In 2010, the journalist Amanda Schaffer, who had recently written about new developments in silk technology, approached the poet Jen Bervin. Schaffer knew Bervin’s work in text and textile and thought she may want to collaborate on a project about silk. There began the research that culminated in Bervin’s most recent book. The two women visited the Tufts University Silk Lab, whose scientists were redefining liquefied silk as a biomedical and technological material. Bervin found herself transfixed by silk biosensors—implantable, biodegradable sensors that can monitor patients’ progress after surgery or track chronic diseases such as diabetes. ‘If you are living with a silk sensor implanted inside of you, knowing what is written, inscribed or layered there could be quite meaningful and transformative’, Bervin says in a short video about the project. In thinking about how poetic forms might be shaped by the fabric’s structure, she looked at silk’s DNA. Its building block is the beta sheet, which resembles the weft thread in weaving, snaking back and forth, and the poet was excited to discover the same shape in the silkworm’s production of its cocoon. ‘The poem “Strand”’, Bervin says, ‘is modeled after the image of how the silkworm writes its own cocoon.’ The six-letter enjambed line in the poem comes from the genome sequencing and draws on the lineage of Islamic textiles. The regular reader may not be able to discern the poem Bervin wrote on silk, which requires a microscope to see the minuscule gold letters suspended in what was once liquefied silk dried into the form of a film. That poem, a meditation on mortality, is written from the perspective of a silkworm, a creature that lives no more than a month and a half, while the addressee is the person with the silk sensor inside. All that Bevin wrote in response to her explorations is readily accessible in Silk Poems, published by Nightboat Books in 2017.
Based in Tehran, the musician, composer, vocalist and scholar Davod Azad plays multiple instruments (he is a virtuoso of the Persian tar and setar) and performs in a wealth of rare, distinctive genres, from Iranian classical and Azerbaijani folk to ancient Persian and Sufi music.
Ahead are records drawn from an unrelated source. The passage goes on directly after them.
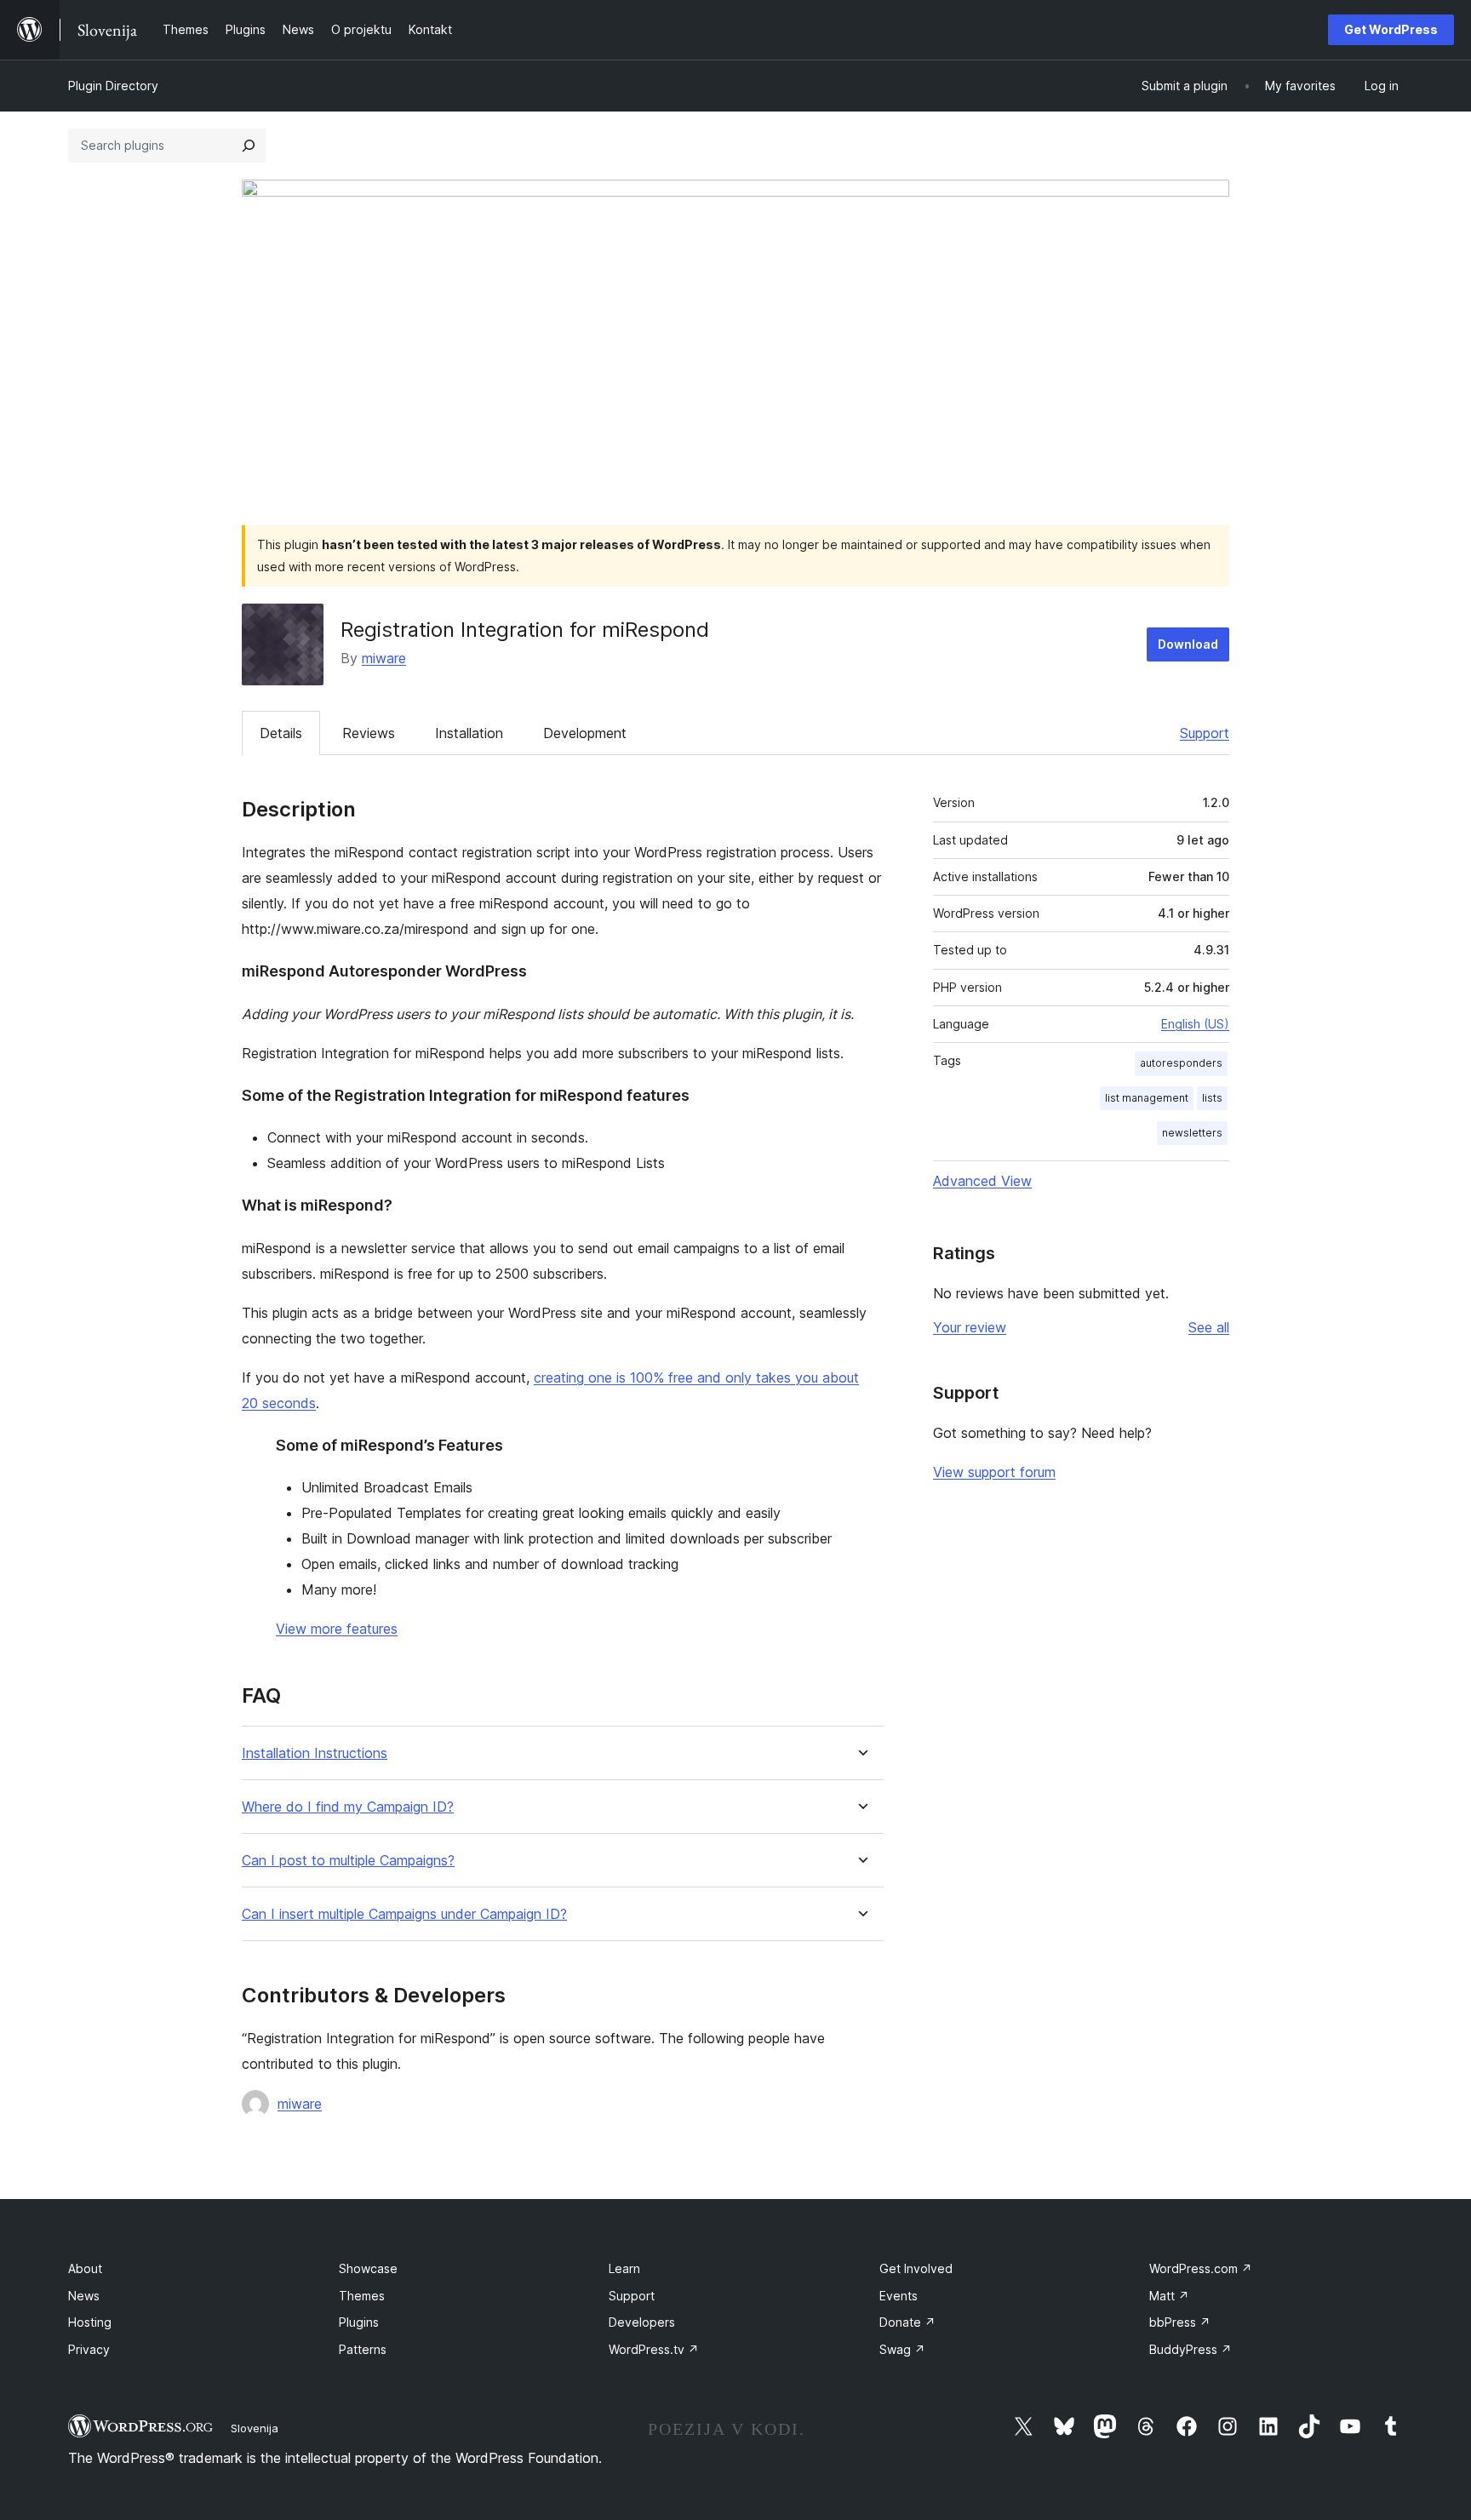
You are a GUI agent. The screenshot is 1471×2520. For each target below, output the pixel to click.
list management (1146, 1097)
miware (384, 658)
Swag (902, 2349)
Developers (642, 2322)
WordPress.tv (654, 2349)
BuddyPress (1190, 2349)
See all (1208, 1327)
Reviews (368, 733)
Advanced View (982, 1180)
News (84, 2295)
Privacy (89, 2349)
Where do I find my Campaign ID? (348, 1807)
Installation (469, 733)
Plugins (359, 2322)
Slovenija (254, 2428)
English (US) (1195, 1024)
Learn (624, 2268)
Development (585, 733)
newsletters (1192, 1132)
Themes (362, 2295)
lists (1212, 1097)
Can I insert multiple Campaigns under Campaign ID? (404, 1914)
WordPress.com (1200, 2268)
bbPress (1180, 2322)
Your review (969, 1327)
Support (1204, 733)
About (85, 2268)
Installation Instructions (314, 1753)
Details (281, 733)
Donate (907, 2322)
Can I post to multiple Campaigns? (348, 1861)
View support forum (994, 1471)
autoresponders (1181, 1063)
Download (1188, 644)
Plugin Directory (113, 85)
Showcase (368, 2268)
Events (898, 2295)
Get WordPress (1391, 29)
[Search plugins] (249, 146)
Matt (1169, 2295)
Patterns (362, 2349)
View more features (337, 1628)
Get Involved (916, 2268)
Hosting (90, 2322)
His compositions often incorporate the poems of Rumi, the 13th-century Sufi mystic; his 2012 album The Divan of Rumi & Bach was the first to mesh Iranian and classical Western forms. ‘I believe music has the capacity to disconnect the mind from the past and future’, he told an interviewer during a visit to Miami in 2014. ‘Ancient Sufis believed that we were in unity with God, and the language was music. There was no other language except music. Whenever we hear really deep devotion in music, it reminds us of that state of our being...the spirit wants to travel out from the body and go to that state of transcendent being we were in originally.’ And when Azad performs, he believes that the audience and the musician become one entity, ‘a circle of energy’ with no boundary. In short, his aim is to make music that goes beyond technique and imparts a granular spiritual change.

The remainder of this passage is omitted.